Self managed super funds (SMSFs) are becoming increasingly popular in Australia. This trend is making it possible for individuals to use their retirement savings to invest in residential property. Typically, an SMSF would contribute a deposit and then borrow the remaining required funds to purchase an SMSF property. This article explains some of the benefits of borrowing for the purpose of SMSF property investment.
1. Greater investment choice
Without borrowing most SMSFs simply aren’t large enough to afford property at all. Others may be large enough but would need to use a high proportion of their funds leaving them in a position where their investments are not sufficiently diversified.
By borrowing, more SMSFS can now afford to include property in their assets. This gives the SMSF more choice of assets and aids diversification.
2. Leveraged Investment
Borrowing to purchase property can allow SMSFs to leverage their assets for greater growth.
3. Negative gearing to reduce tax
In many cases property investment will be negatively geared. That is, after allowing for interest on borrowings, holding costs and depreciation the property makes a tax loss. This tax loss can be off-set against other taxable income of the SMSF (e.g. member contributions, interest on cash assets) to reduce the tax payable by the SMSF.
4. Capital gains tax reduction
Taxing of capital gains incurred by SMSFs is different than the rules for “outside super”. A SMSF would pay 15% on capital gains for property sold within 12 months, and effectively 10% where the property is held for over 12 months (the SMSF only needs to declare 2/3 of the capital gain which is taxed at 15%). But most importantly no capital gains tax would be payable if the property is sold when the SMSF is in pension phase.

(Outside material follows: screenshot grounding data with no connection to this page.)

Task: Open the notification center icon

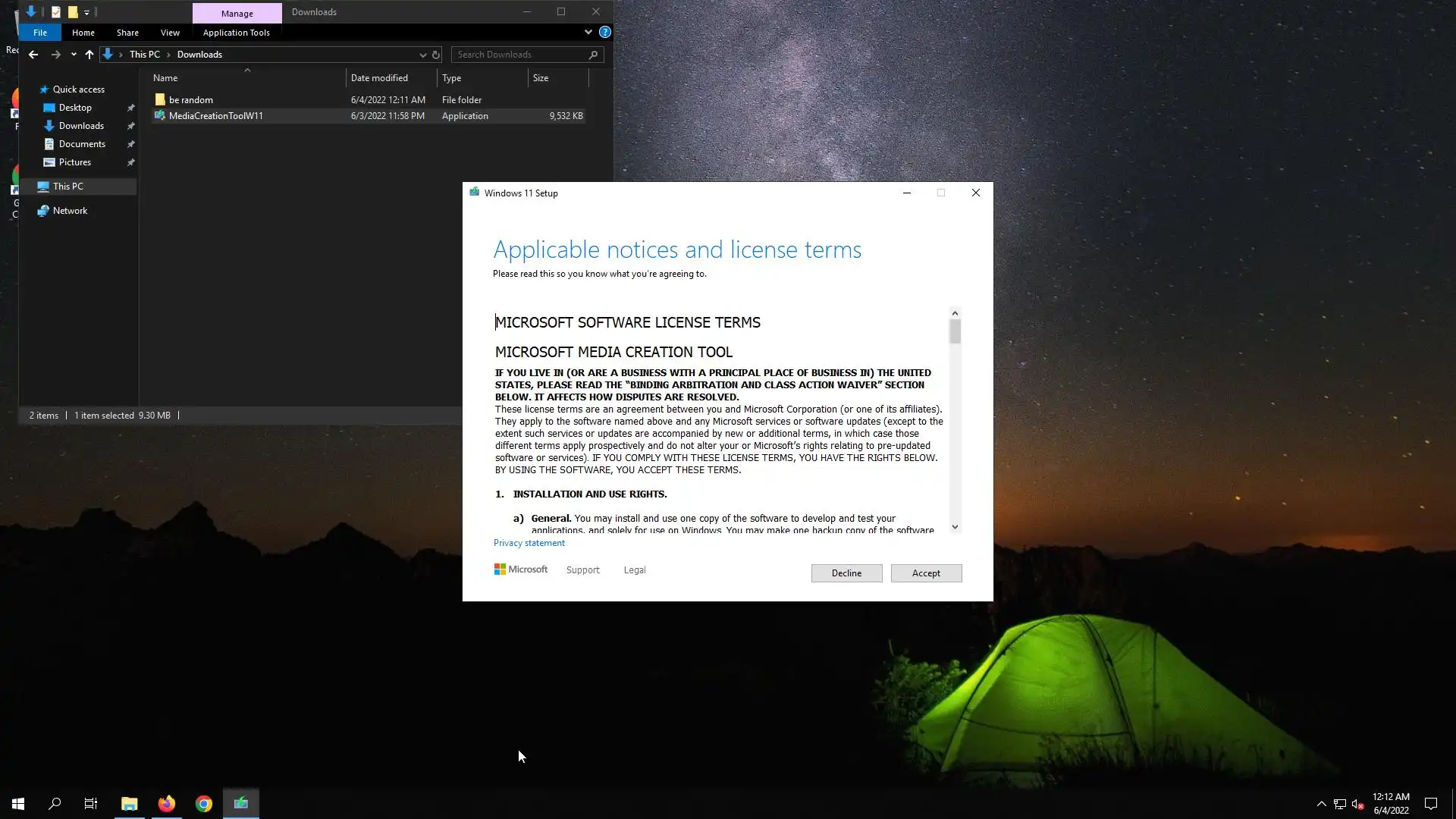Action: [1430, 804]
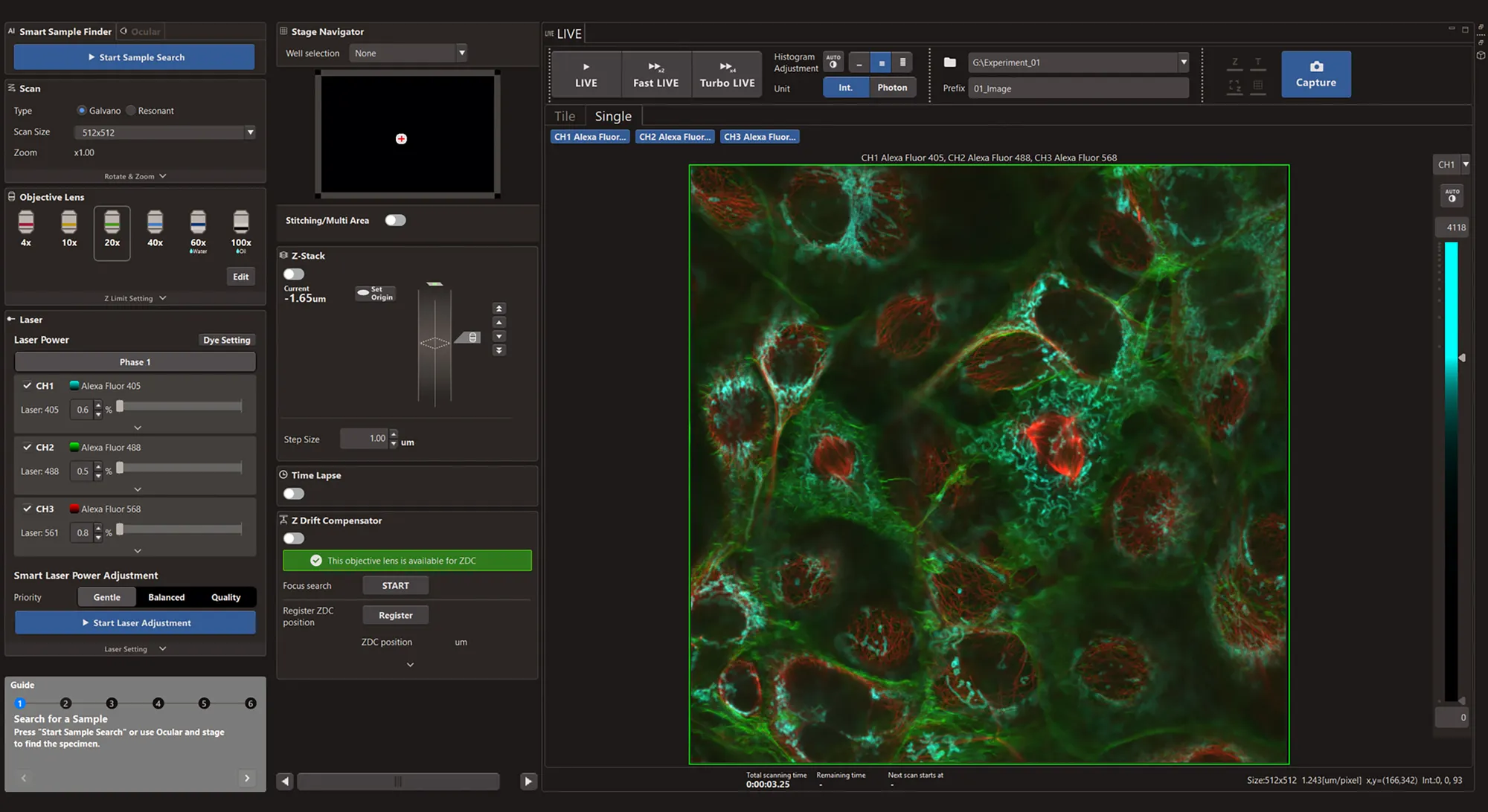Select the Resonant scan type
1488x812 pixels.
132,111
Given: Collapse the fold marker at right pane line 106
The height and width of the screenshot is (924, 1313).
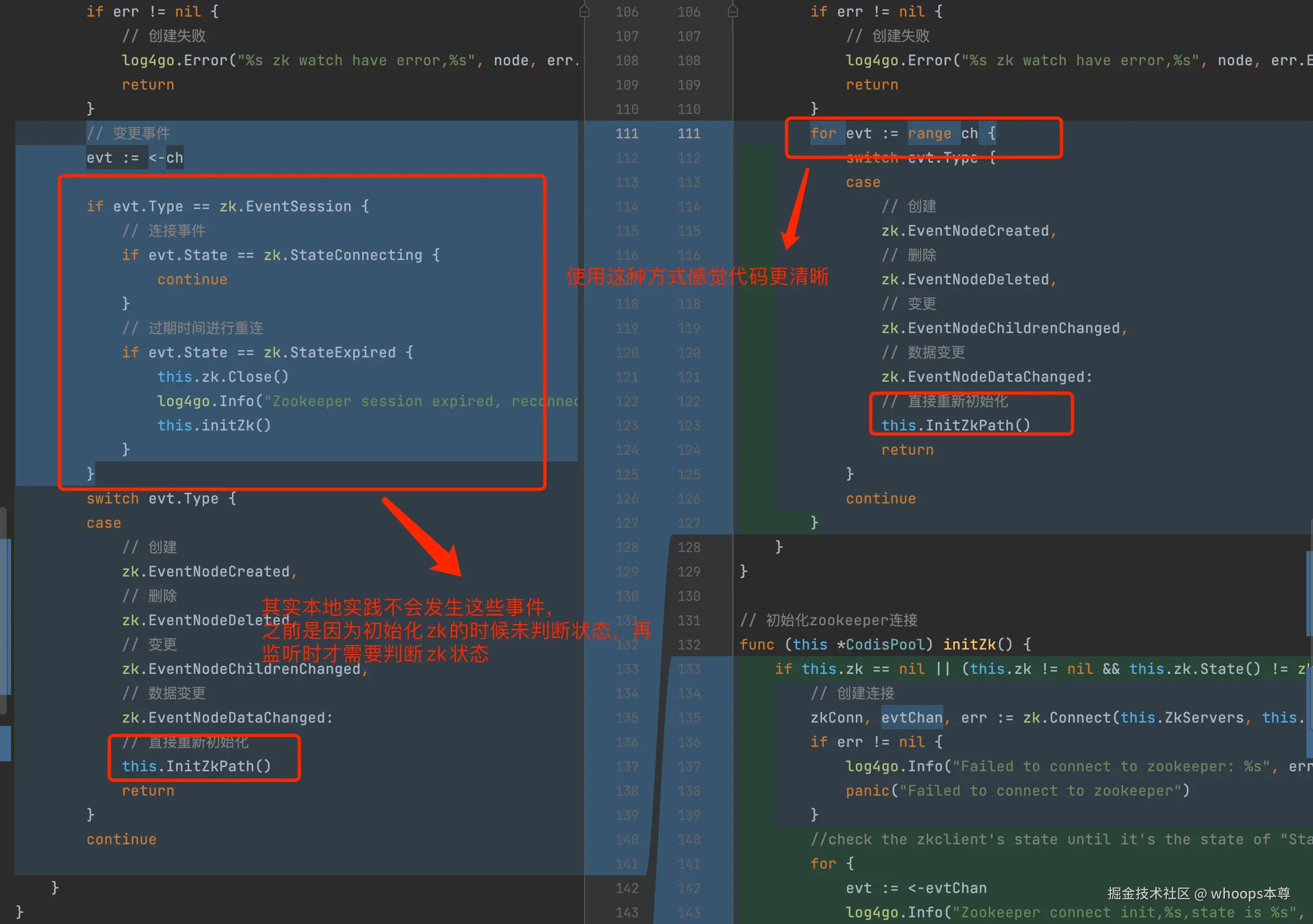Looking at the screenshot, I should pyautogui.click(x=732, y=12).
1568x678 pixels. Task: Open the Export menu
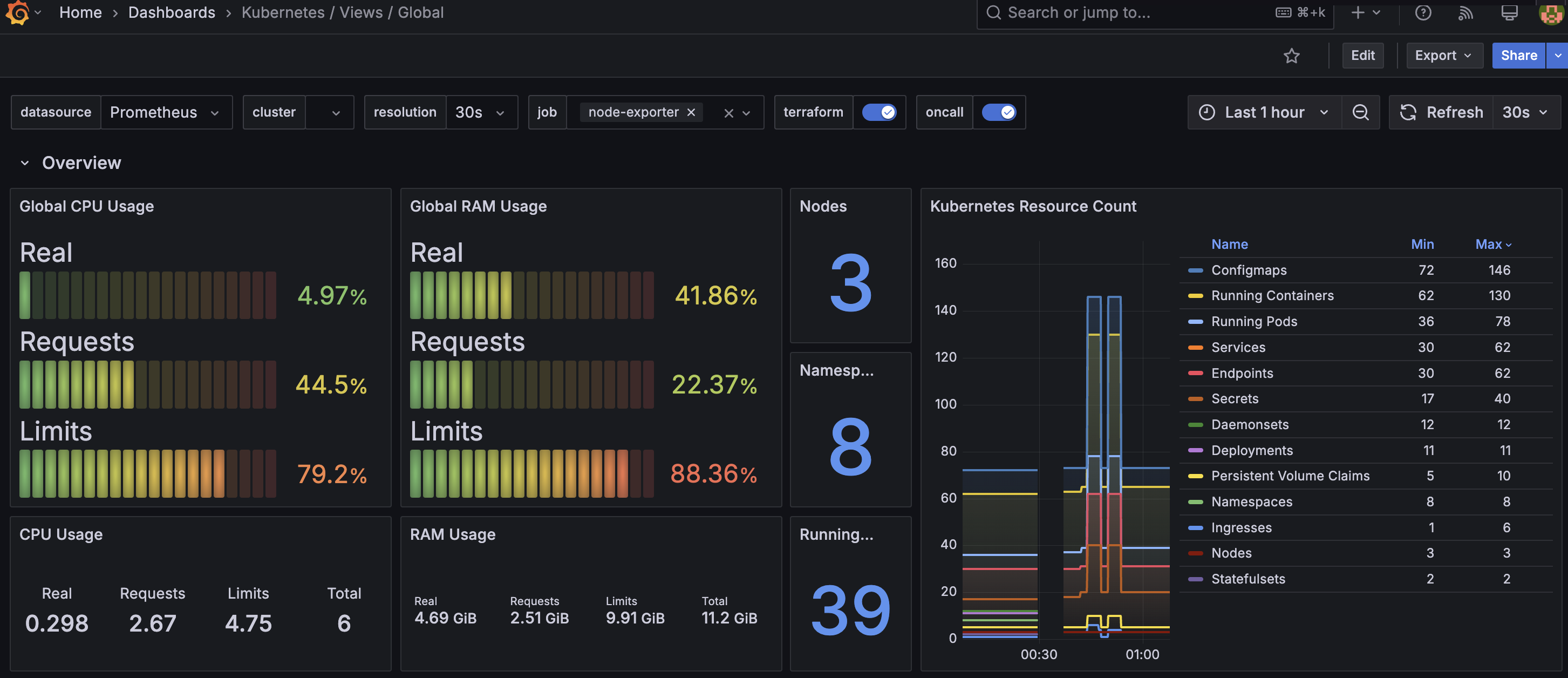point(1443,56)
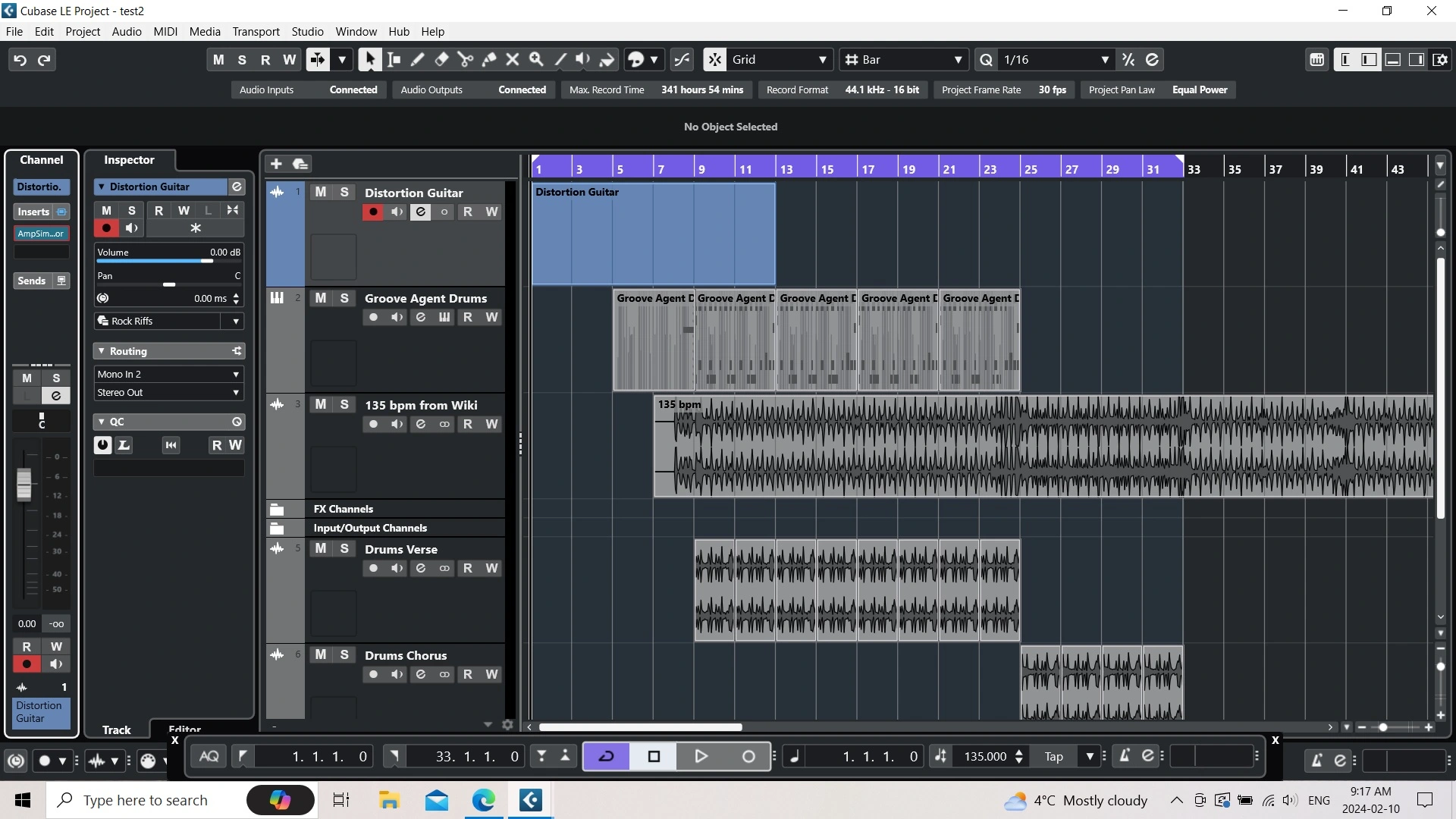
Task: Select the Glue tool
Action: click(489, 59)
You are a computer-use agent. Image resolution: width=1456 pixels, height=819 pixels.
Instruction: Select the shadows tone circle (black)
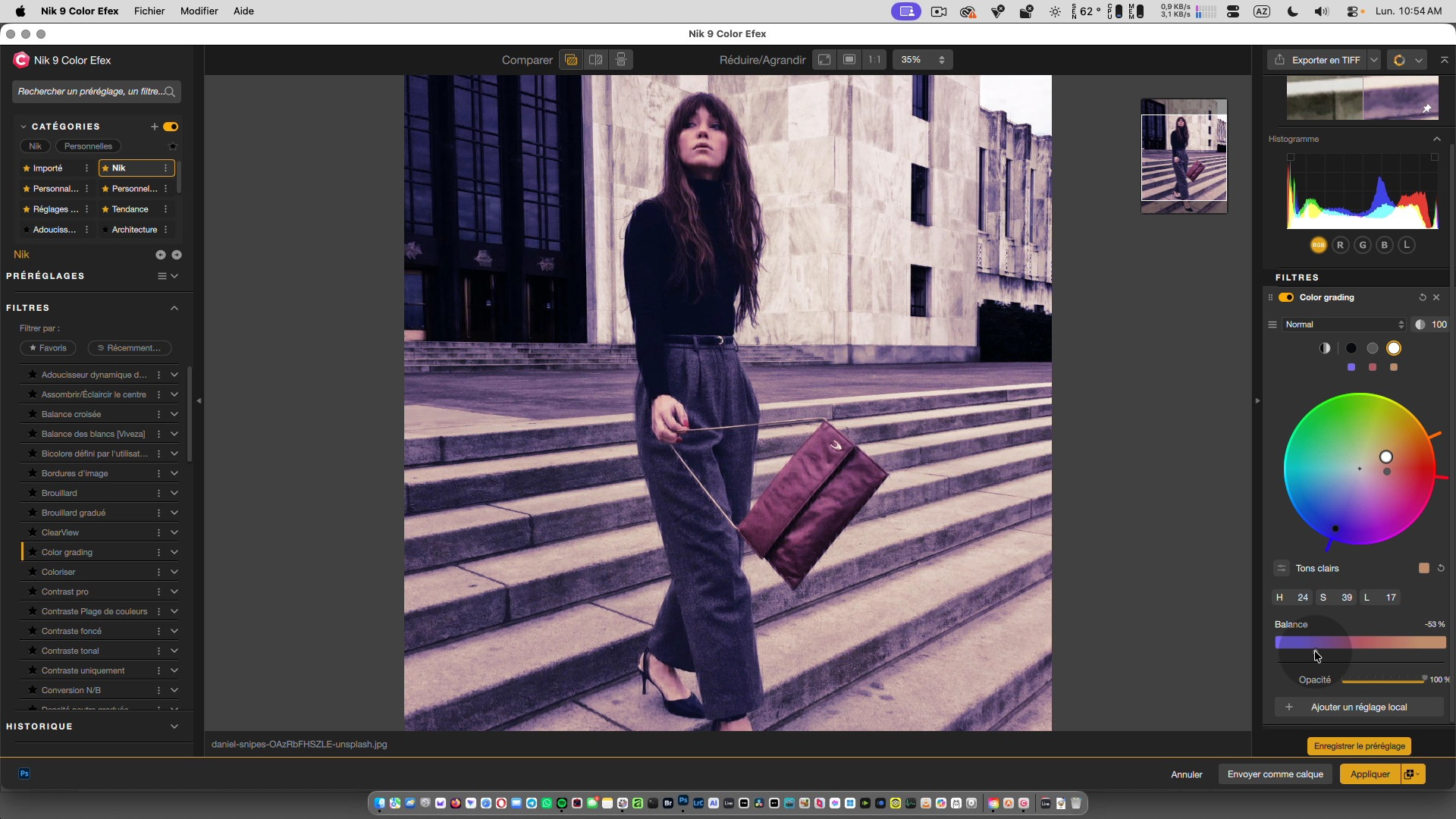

5. Direct Control and member preference
Often, people choose to establish an SMSF because they want more direct control over their superannuation investment strategy and asset choice. Property is an asset which gives the SMSF member more direct control and is therefore a natural fit with SMSFs. Many people have a preference for “bricks and mortar” assets which until recently have been out of reach for most SMSFs
6. Member investment skill
In some cases the SMSF trustee may already have significant skill in property investing which can be utilised by the SMSF. In some cases people may have invested in property “outside super” but exhausted their capacity to continue to invest and an SMSF will allow them to utilise their property investment skills to invest for their retirement “inside super”.
7. Volatility
While each individual investment needs to be assessed on its own merits however median Australian property prices when compared with say Australian share market indexes such as the all ordinaries have been less volatile. This may suit some SMSF investment strategies.